FESTIVAL INTERNATIONAL DE JAZZ DE MONTRéALL'héritage est entre bonnes mains Philippe Rezzonico Le Journal de Montréal 03-07-2006 | 09h41
L'idée de départ était intéressante: bâtir autour du pianiste de John Coltrane du début des années 1960 une soirée (et une tournée) qui serait l'occasion de saluer l'étiquette Impulse, qui célèbre 45 ans d'existence.

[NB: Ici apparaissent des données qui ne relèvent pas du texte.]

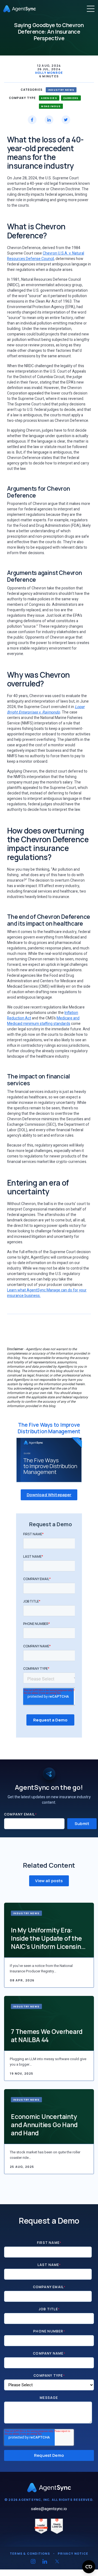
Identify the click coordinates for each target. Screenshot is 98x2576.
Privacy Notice (73, 2553)
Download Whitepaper (49, 1495)
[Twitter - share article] (66, 119)
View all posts (49, 1881)
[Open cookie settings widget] (88, 2566)
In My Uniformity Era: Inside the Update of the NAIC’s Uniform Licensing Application (48, 1938)
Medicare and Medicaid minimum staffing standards (43, 1021)
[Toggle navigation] (90, 8)
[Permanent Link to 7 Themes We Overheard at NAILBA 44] (49, 2023)
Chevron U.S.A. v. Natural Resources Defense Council (45, 256)
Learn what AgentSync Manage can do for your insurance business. (47, 1293)
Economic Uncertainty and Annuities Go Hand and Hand (44, 2124)
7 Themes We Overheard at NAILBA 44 (46, 2035)
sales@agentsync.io (49, 2509)
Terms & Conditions (30, 2553)
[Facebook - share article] (32, 119)
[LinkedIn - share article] (49, 119)
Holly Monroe (49, 73)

C'est donc le trio courant de Tyner, formé du pianiste, du contrebassiste Charnett Moffet et du batteur Éric Gravatt, qui a ouvert la soirée avec le standard Will You Still Be Mine. Une bonne entrée en matière qui a permis de mesurer la solidité de la section rythmique et le jeu très atypique de Moffet, qui frappe - littéralement - ses cordes tout près du pont de sa contrebasse pour obtenir des effets sonores. La pièce ne nous a guère permis d'apprécier le jeu du pianiste, dont le volume du piano était un peu bas - les spectateurs l'ont crié haut et fort - et dont la tonalité était vaporeuse.
Cela s'est replacé peu à peu, à mesure que le septette prenait forme, les cuivres se joignant au trio et prenant place devant ce dernier. Pour un groupe à géométrie variable mis sur pied il n'y a pas deux mois, il faut reconnaître que les boys ont démontré une unité certaine.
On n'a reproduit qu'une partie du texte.